The kids constructed the frames with help from student apprentice Thomas Dezii, 17, of Haddon Township; and Haddon Township elementary school art teacher Christine Magro, who taught the children the sewing and knot-making techniques needed to affix the skins to their boat frames, and helped to waterproof them.
“There’s a weight behind a hand tool that grabs your attention,” Castro said.
“If you have a nice planer with a sharp blade, and you know what it’s capable of, I think the kids have really risen to the trust behind that.
“They’ve felt that level of trust from us and expectation that we showed them what to do, and now it’s up to them to get these boats done,” he said.
“The other cool thing with this process is it involves a lot of sewing and a lot of knot work, which can be gendered topics in our culture,” Castro said. “It’s been nice to normalize those as just craft.
“I feel like there’s been a shift in students who only wanted to sign up for woodworking tasks who have opened up to the idea of all these things being related craft skills,” he said.
Magro said she enjoyed the opportunity to teach crafting skills as much as she enjoyed learning nautical vocabulary and connecting it with her own areas of expertise.
“It was really nice to see the kids who came in knowing nothing about even woodshop in general really take ownership by the end of it,” she said. “They really stepped up to the plate. Whenever something needed to be done, they wanted to do it, and for this age group, that’s pretty cool to see.”
Dezii, a Haddon Township High School student who’s worked closely with Castro on some individual projects, said his takeaways from the experience included figuring out how to direct and support young learners.
“I got to learn a lot from Mr. Castro and a lot from the kids and how they interact with each other,” Dezii said. “It’s been nice to start my day and see them smile, and accomplish something.”
Students in the program found themselves embracing the skill-building aspects of the program as much as its social opportunities.
For 11-year-old Isaiah Thatcher of Haddon Township, the camp went from a source of apprehension to a highly anticipated activity.
“I came into the camp not really wanting to go, and honestly, I just wanted to try hiding and sleeping all day,” Thatcher said.
“But it was so fun, it cures boredom,” he said. “It’s a joyful atmosphere; we all talk to each other and have fun while we’re doing this work. I like it.
“More places should think of doing more intellectual social camps like this that make you learn more things and try something new,” Thatcher said. “I like our teachers a lot because I feel like I wouldn’t be allowed to use a hot glue gun, a hot knife, at home. I get to do a lot of stuff, and they trust me with it. It made me want to do more stuff like this.”

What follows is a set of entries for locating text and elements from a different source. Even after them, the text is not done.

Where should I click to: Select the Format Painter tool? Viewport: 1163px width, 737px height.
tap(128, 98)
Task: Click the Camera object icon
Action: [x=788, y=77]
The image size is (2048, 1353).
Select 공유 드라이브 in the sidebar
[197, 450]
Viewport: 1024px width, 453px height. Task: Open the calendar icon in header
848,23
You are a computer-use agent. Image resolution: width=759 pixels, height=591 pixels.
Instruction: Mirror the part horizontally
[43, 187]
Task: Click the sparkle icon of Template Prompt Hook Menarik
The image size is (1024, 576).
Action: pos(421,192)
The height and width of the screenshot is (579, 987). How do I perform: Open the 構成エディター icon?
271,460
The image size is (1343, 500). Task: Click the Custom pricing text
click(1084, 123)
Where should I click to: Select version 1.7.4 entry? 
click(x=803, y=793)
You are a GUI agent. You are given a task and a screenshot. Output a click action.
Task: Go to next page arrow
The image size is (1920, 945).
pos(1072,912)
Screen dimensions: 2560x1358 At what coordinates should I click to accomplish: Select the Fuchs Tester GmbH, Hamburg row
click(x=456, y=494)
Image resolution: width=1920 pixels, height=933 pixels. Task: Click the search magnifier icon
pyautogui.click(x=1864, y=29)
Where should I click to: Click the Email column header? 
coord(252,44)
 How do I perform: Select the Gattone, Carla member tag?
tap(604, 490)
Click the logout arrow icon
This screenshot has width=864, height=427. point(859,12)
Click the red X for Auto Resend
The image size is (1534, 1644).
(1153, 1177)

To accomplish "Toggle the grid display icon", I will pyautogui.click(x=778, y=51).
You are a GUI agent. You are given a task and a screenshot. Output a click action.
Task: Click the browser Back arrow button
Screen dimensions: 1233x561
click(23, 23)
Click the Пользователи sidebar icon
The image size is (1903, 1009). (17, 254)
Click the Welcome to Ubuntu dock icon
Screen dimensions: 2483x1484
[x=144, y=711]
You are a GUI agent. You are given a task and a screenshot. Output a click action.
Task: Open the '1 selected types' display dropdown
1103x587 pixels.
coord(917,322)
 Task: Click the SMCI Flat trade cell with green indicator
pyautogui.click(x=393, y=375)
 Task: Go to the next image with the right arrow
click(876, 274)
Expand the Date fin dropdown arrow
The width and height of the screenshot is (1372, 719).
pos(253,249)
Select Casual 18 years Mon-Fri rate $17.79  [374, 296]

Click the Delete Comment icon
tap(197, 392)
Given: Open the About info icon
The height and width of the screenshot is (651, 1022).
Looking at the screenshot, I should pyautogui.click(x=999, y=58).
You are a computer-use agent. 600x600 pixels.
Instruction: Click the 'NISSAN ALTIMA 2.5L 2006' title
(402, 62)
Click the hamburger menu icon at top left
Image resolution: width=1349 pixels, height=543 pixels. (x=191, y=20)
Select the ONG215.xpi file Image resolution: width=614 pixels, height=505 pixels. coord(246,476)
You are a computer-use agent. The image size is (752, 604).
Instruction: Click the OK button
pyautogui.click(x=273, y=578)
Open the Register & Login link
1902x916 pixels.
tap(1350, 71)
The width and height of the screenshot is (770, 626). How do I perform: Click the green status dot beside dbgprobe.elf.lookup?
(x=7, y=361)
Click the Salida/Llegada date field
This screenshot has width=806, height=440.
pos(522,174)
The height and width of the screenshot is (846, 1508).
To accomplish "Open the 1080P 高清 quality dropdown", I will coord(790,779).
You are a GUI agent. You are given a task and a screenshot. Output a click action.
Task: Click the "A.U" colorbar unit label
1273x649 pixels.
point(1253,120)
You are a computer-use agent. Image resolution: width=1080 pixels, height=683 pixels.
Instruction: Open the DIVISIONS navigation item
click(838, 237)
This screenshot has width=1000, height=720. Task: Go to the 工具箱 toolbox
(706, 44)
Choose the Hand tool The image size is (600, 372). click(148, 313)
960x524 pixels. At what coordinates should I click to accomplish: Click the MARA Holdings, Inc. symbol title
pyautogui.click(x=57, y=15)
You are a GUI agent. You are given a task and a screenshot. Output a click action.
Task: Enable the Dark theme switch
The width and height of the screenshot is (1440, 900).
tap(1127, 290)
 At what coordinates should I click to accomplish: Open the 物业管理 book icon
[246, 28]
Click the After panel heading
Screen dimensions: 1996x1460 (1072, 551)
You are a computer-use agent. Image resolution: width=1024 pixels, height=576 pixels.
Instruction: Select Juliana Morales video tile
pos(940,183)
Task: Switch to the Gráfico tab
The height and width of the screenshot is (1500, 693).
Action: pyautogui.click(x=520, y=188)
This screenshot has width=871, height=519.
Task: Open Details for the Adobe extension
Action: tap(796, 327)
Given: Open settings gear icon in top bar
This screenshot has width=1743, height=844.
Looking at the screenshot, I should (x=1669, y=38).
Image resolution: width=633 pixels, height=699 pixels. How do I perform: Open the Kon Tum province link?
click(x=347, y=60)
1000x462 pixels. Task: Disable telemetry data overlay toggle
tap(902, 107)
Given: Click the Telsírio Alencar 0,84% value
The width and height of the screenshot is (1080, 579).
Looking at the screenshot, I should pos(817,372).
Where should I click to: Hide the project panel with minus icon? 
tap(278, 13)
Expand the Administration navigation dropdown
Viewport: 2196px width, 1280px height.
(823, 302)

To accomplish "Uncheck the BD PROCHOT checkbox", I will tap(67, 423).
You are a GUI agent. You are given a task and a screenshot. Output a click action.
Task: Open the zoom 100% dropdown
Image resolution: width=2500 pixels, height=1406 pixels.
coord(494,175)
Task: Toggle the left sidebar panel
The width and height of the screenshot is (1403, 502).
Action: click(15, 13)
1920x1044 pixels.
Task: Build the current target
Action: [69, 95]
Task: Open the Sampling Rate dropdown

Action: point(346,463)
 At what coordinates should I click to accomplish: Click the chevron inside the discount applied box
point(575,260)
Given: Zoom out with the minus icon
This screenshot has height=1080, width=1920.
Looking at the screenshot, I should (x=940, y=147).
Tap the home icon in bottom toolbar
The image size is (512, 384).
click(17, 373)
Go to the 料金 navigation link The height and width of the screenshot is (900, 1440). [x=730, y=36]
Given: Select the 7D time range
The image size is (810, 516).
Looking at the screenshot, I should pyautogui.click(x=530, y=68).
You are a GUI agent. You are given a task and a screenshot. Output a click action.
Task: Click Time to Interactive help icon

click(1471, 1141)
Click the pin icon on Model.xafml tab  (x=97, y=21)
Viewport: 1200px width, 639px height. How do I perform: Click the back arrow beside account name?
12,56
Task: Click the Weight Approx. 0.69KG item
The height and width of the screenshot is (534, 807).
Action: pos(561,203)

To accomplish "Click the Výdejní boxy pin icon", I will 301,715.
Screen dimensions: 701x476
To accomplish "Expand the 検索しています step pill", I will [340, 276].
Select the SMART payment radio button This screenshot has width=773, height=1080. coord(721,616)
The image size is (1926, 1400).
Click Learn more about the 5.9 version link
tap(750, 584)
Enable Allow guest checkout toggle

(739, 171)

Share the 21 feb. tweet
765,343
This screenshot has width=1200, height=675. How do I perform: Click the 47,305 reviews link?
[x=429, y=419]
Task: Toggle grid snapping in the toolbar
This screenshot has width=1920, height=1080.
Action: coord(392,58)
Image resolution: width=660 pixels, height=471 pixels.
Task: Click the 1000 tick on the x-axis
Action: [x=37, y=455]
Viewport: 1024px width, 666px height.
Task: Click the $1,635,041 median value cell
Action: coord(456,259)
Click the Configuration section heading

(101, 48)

Sophie Fred, 12, of Haddonfield, said she went into the camp not knowing anyone else, and formed a fast friendship with 12-year-old Jyotsana Balasubramaniyam, of Haddon Township.
“I basically knew nothing about boat-building, and I learned a lot of stuff,” Fred said. “If they do this next year, I definitely will be excited to do it.”
“At first I didn’t really want to go because I didn’t want it to ruin my summer,” Balasubramaniyam said.
“After the first time I went, I really liked it, and I couldn’t wait to do it next time.”
Twelve-year-old Muhammad Khan of Haddon Township said he discovered a talent for knotting when he approached the task of affixing the nylon skin to its wooden frame.
“I love that I’m actually helping with building the boat, and adding stuff to make the boat better,” Khan said.
“I love the experience because I’ve never actually been on a boat that I’ve created,” he said. “I was really excited for the boat to actually go in its full form.”